Article:
--- Start ---

Deep Thoughts

Biodiversity Heritage Library
Metadata Repository Preliminary Requirements
Draft
January 2006

This document is a draft idea of what is a minimum requirement for the first stage of a metadata repository for the Biodiversity Heritage Library. The first stage does not intend to be a full scale, publicly accessible union catalog of all the materials. But it is anticipated that from this root metadata repository a fuller, more robust public interface to the BHL can be built. This first stage has a few basic goals it is attempting to achieve:

• Prioritize scanning efforts
• Detect duplicates
• Guide workflow
• Track materials through the scanning phases
• Connect resource basic description with the digital images
• Provide the searching mechanism to retrieve digital scans
• Basic connection of digital scans parts to the whole intellectual unit
• Report on the quantity and items that have been submitted and the submitting institution

This document is laid out by what is consider the metadata repository “Must Do” to be successful. Under each “Must Do” is a list of what the repository “Must Have” to accomplish the task. Description, examples, and scenarios are given in attempt to provide further explanations. Appendices include a list of “Must Have”, issues that need to be resolved, and a detailed break down of potential fields for data.

I. Inventory of items to be scanned
a. The metadata repository should be able to take the metadata from the depositing institutions and do a basic comparison to find duplicate titles and runs.

This will not be a complete list of all materials in each institution but will be benchmark of what materials at each institution can be flagged to be part of the BHL.
b. This requires the repository to be able to ingest data from the repository institutions. This data for this step could be the basic MARC records and be the seed for the entire metadata repository.
c. Should this inventory include holdings for each title at this point? Should holdings be generated, some how from digitization? Should holdings be collected for the deduping?

II. From the inventory, a workflow of what to scan first and where
a. Highlights from each institution can be chosen based on the inventory to choose which topics will be scanned at which location
b. Duplications of holdings can be used to provide back up for filling in missing volumes, issues, etc.
c. Duplications of holdings need to be detected with in each repository library. (Smithsonian has numerous copies of the same titles. Some are rare and other circulate, etc.)
III. Track material through the scanning workflow
a. Unique identifier attached (permanently or temporarily) to the physical item
Example of a unique identifier would be a barcode attached to the physically bound volume of the item to be scanned. This identification number can then be used to for multiple purposes including tracking where the physical piece is located.

Each piece that goes on the scanner must have a unique identifier. It is impossible to maintain 100% accuracy on large scale scanning operations connecting the digitized piece to the proper metadata – but we should come extremely close if it is a scannable identification number and not a keyed in human created link.

Internet Archive has had some issues in linking the scanned object on the scanner via the scanning operator inputting tags of data that they think might be good enough to then later go out and search via Z39.50 for the proper bibliographic record.

--- End ---

Data entries:
--- Start ---

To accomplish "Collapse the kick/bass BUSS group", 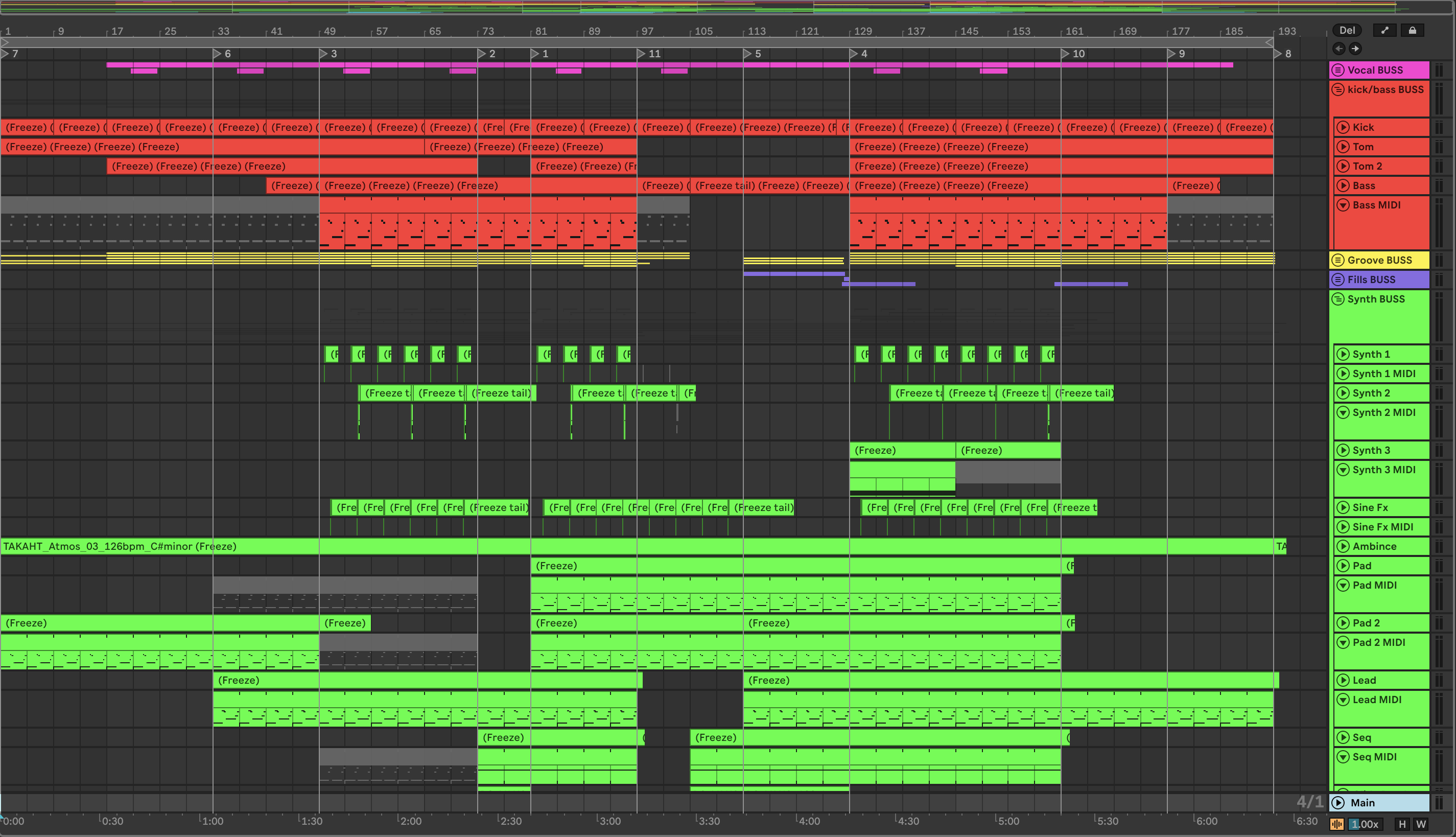I will (x=1337, y=90).
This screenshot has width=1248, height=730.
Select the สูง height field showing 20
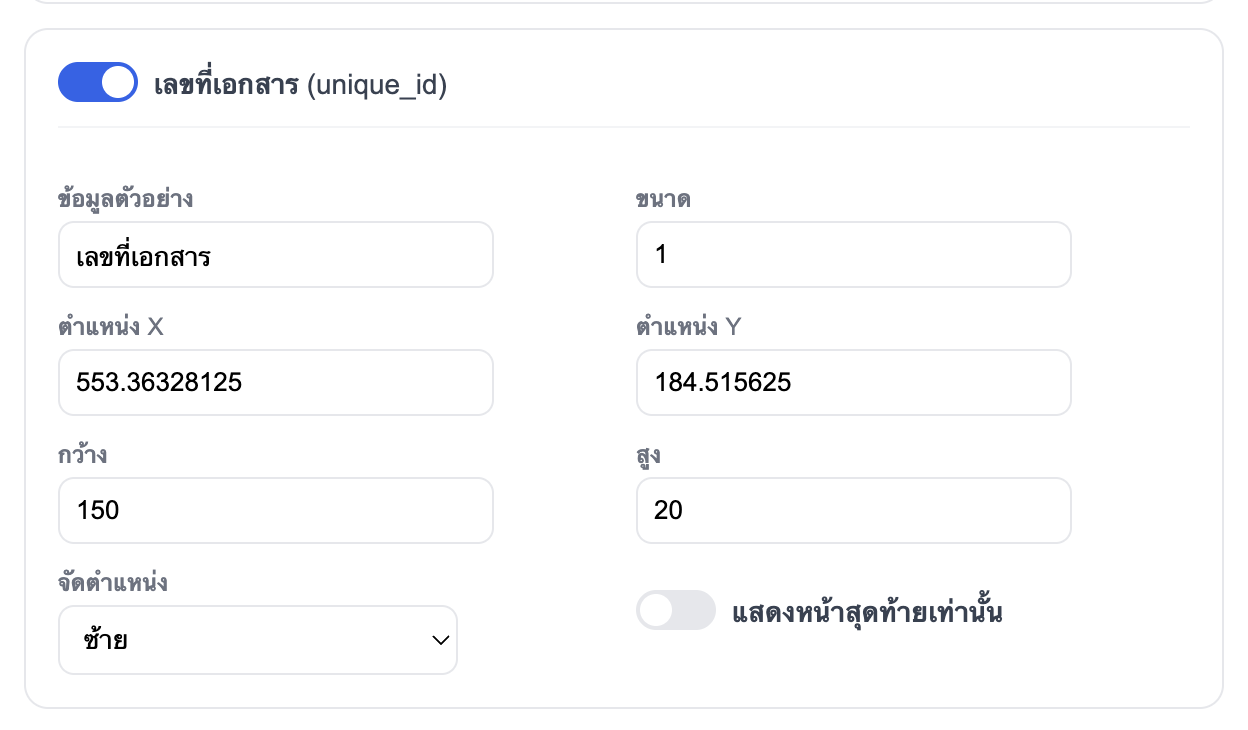tap(853, 510)
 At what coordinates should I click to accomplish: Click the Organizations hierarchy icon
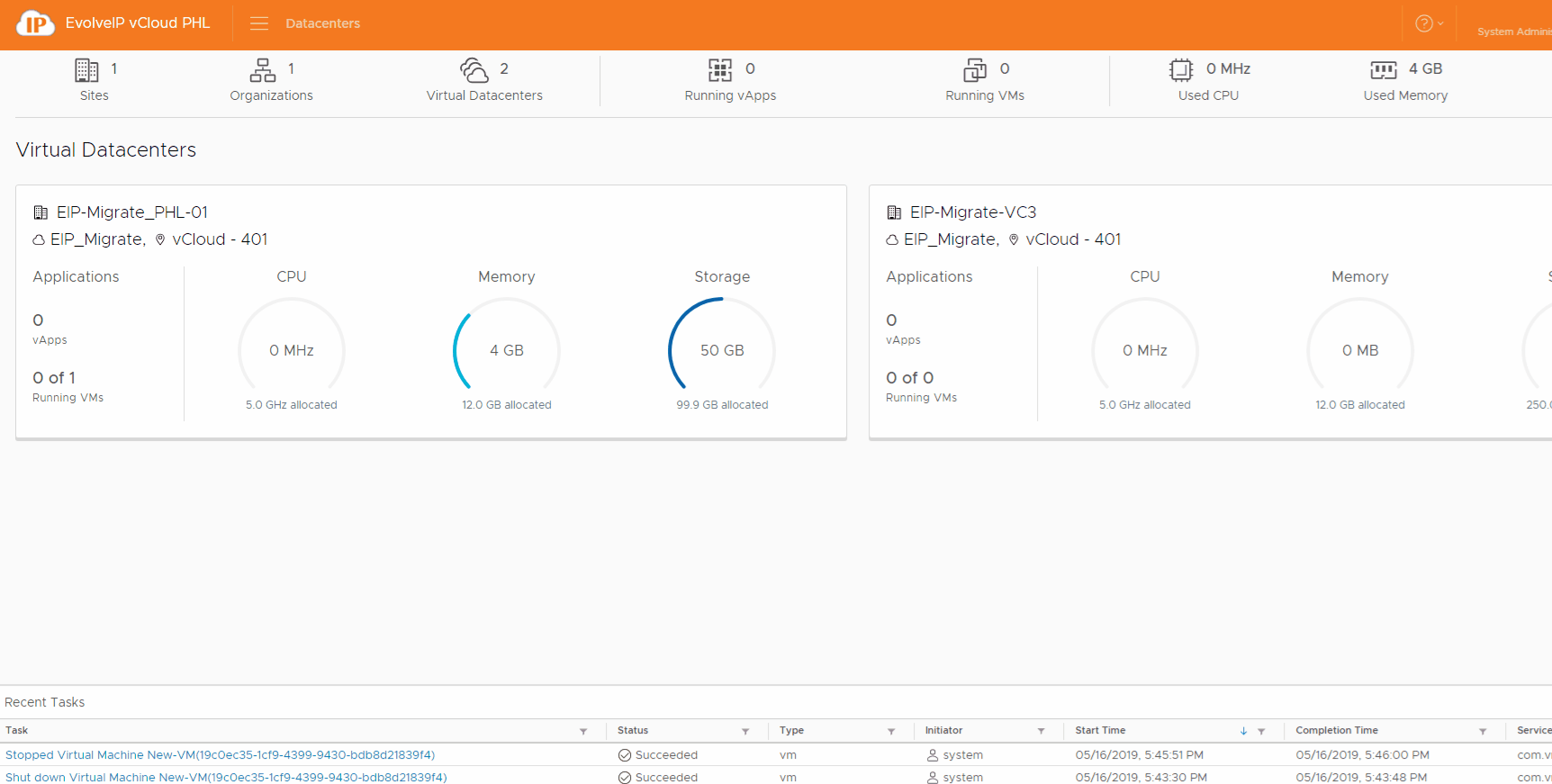[263, 70]
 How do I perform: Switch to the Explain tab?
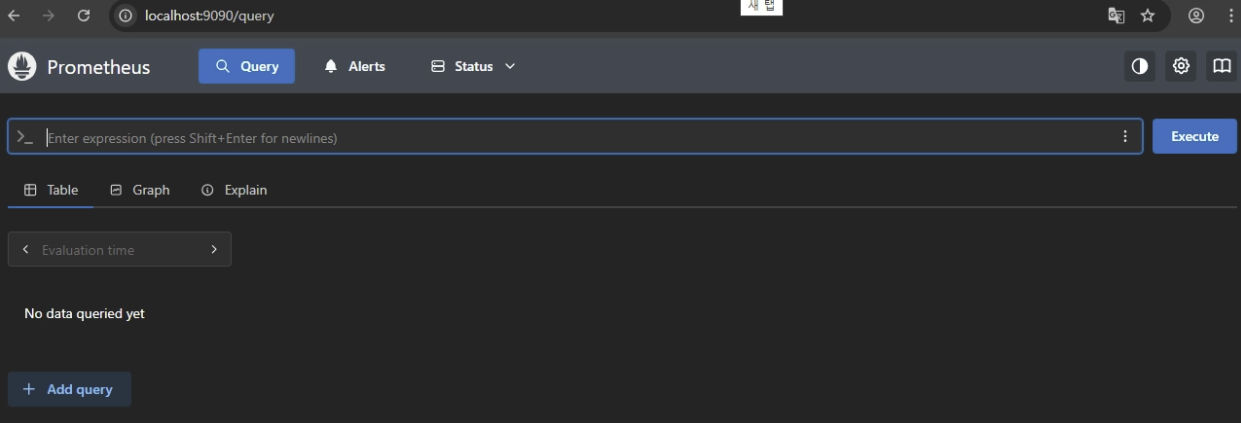(234, 190)
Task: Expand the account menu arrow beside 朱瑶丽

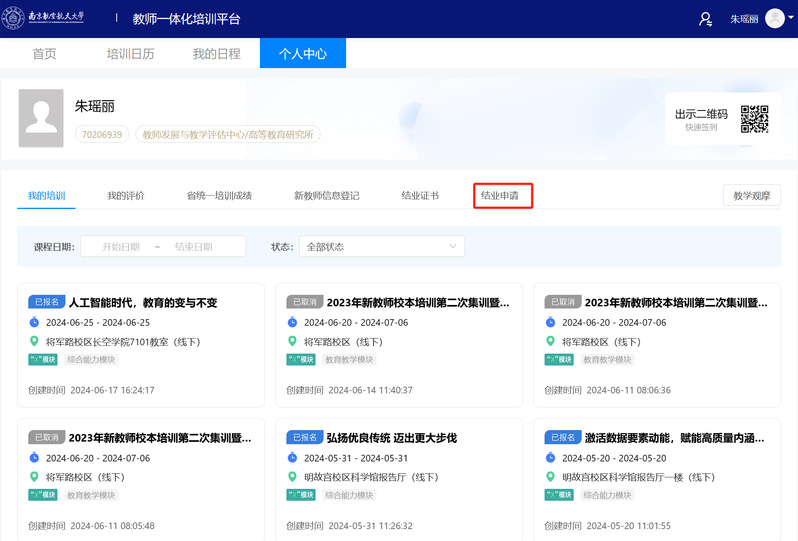Action: (791, 19)
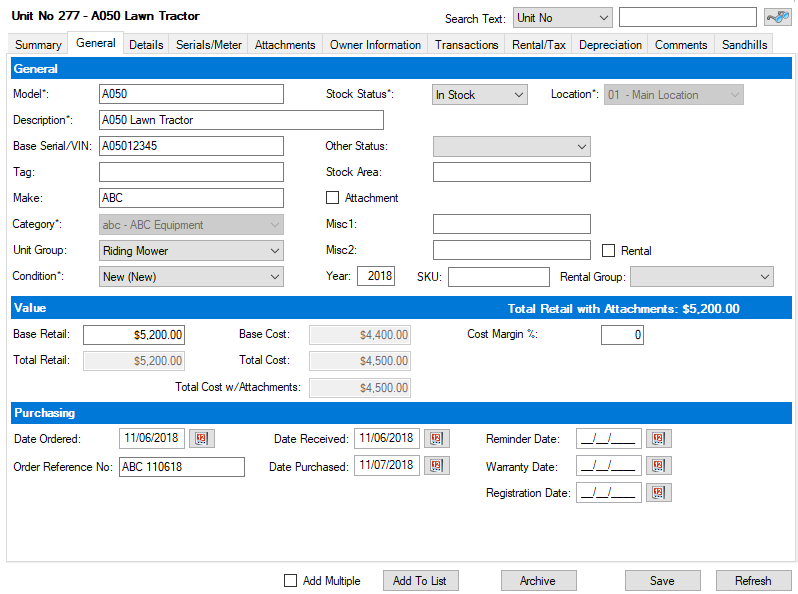Expand the Unit Group dropdown
Screen dimensions: 798x594
click(192, 250)
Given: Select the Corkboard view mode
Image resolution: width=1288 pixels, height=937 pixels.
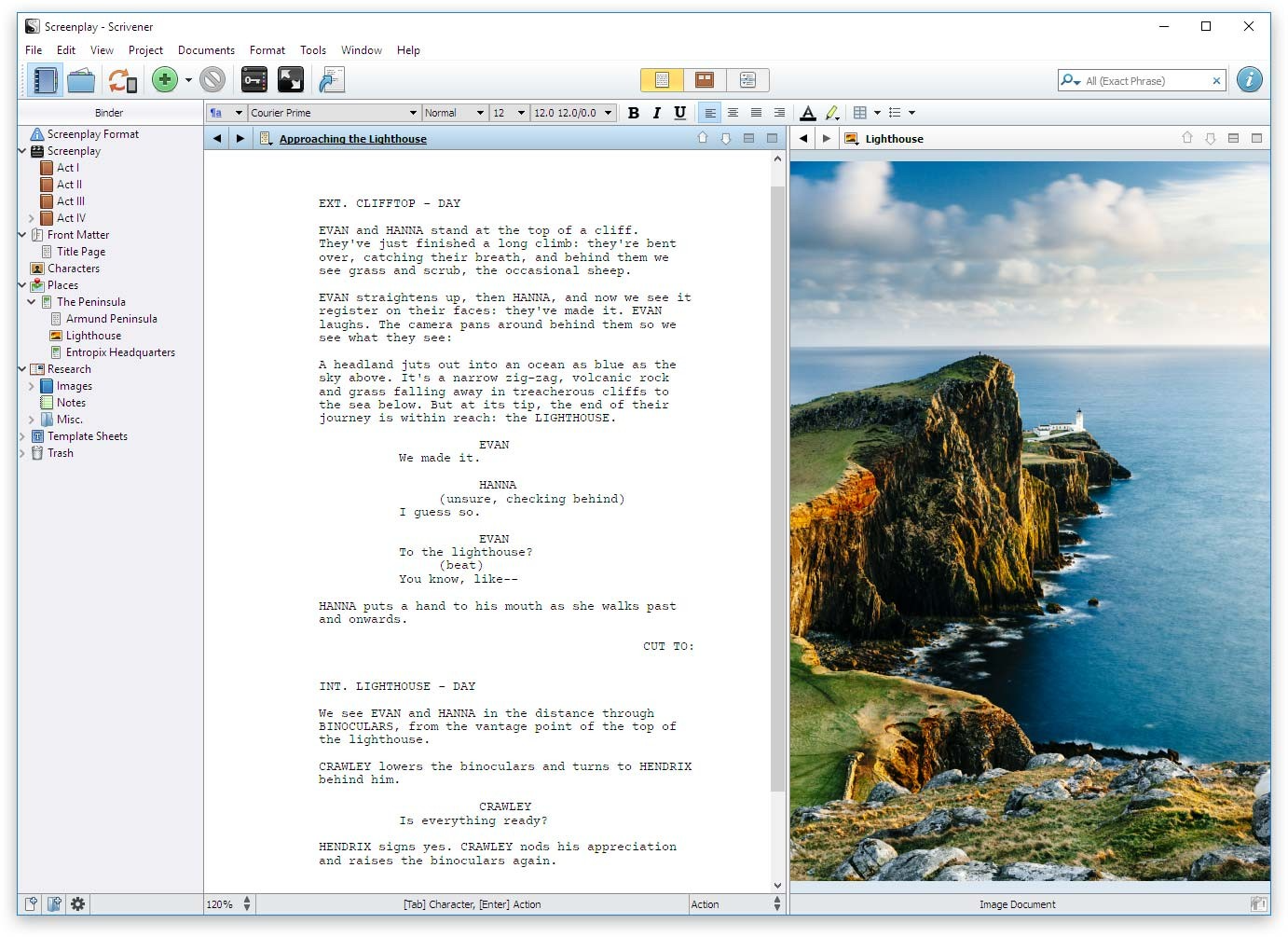Looking at the screenshot, I should tap(705, 80).
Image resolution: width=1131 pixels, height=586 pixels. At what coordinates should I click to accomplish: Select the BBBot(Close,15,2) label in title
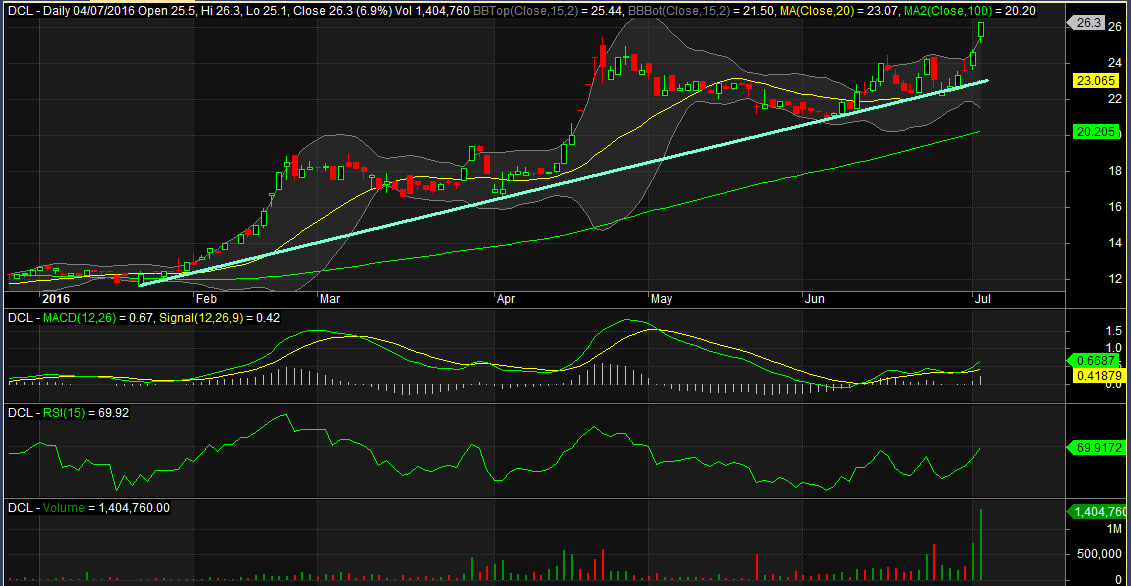pyautogui.click(x=669, y=11)
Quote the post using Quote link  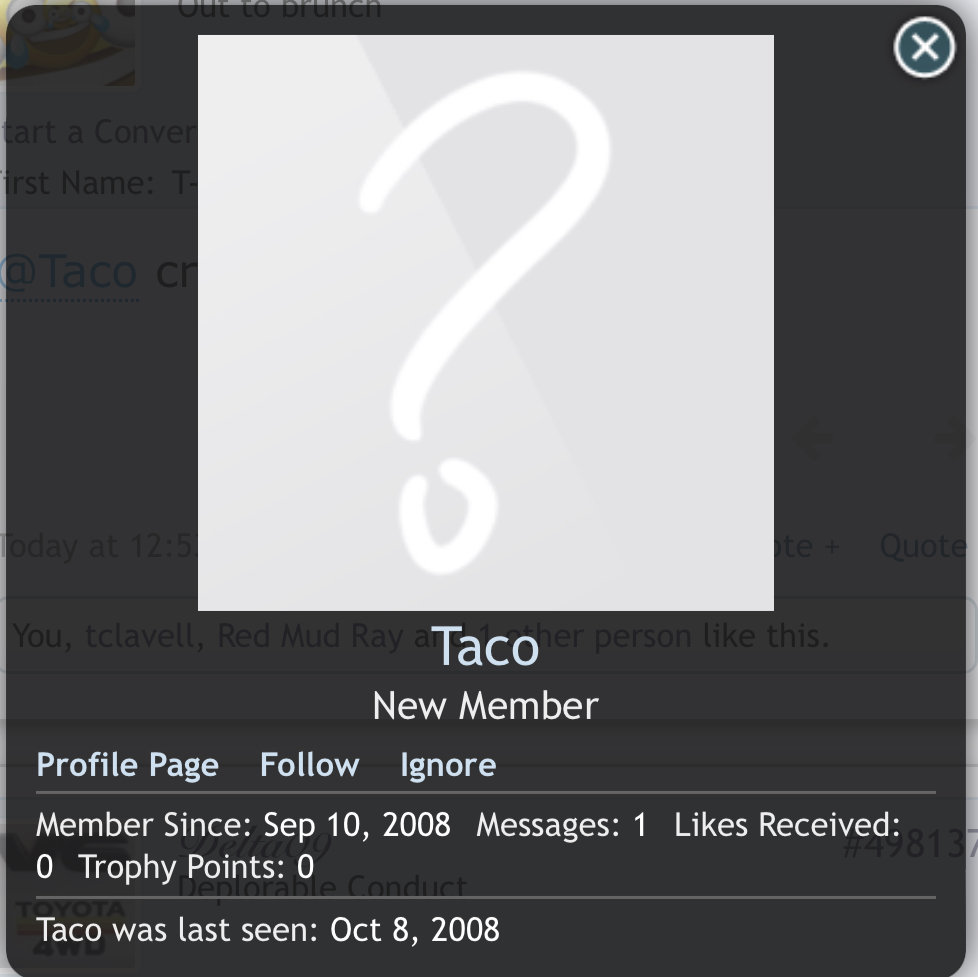(924, 547)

--- End ---

Task set:
A. Reproduce everything in the metadata repository draft from "This document is laid" down to "of the BHL.".
B. Decide whether each statement agrees with the metadata repository draft, answering yes or no and quoting the deciding words: (i) the first stage is meant to be a full scale, publicly accessible union catalog of all the materials; (ii) every piece placed on the scanner requires a unique identifier; (iii) the inventory of items to be scanned will list all materials held by each institution.

The responses:
A.
This document is laid out by what is consider the metadata repository “Must Do” to be successful. Under each “Must Do” is a list of what the repository “Must Have” to accomplish the task. Description, examples, and scenarios are given in attempt to provide further explanations. Appendices include a list of “Must Have”, issues that need to be resolved, and a detailed break down of potential fields for data.

I. Inventory of items to be scanned
a. The metadata repository should be able to take the metadata from the depositing institutions and do a basic comparison to find duplicate titles and runs.

This will not be a complete list of all materials in each institution but will be benchmark of what materials at each institution can be flagged to be part of the BHL.

B.
(i) No: "The first stage does not intend to be a full scale, publicly accessible union catalog of all the materials."
(ii) Yes: "Each piece that goes on the scanner must have a unique identifier."
(iii) No: "This will not be a complete list of all materials in each institution"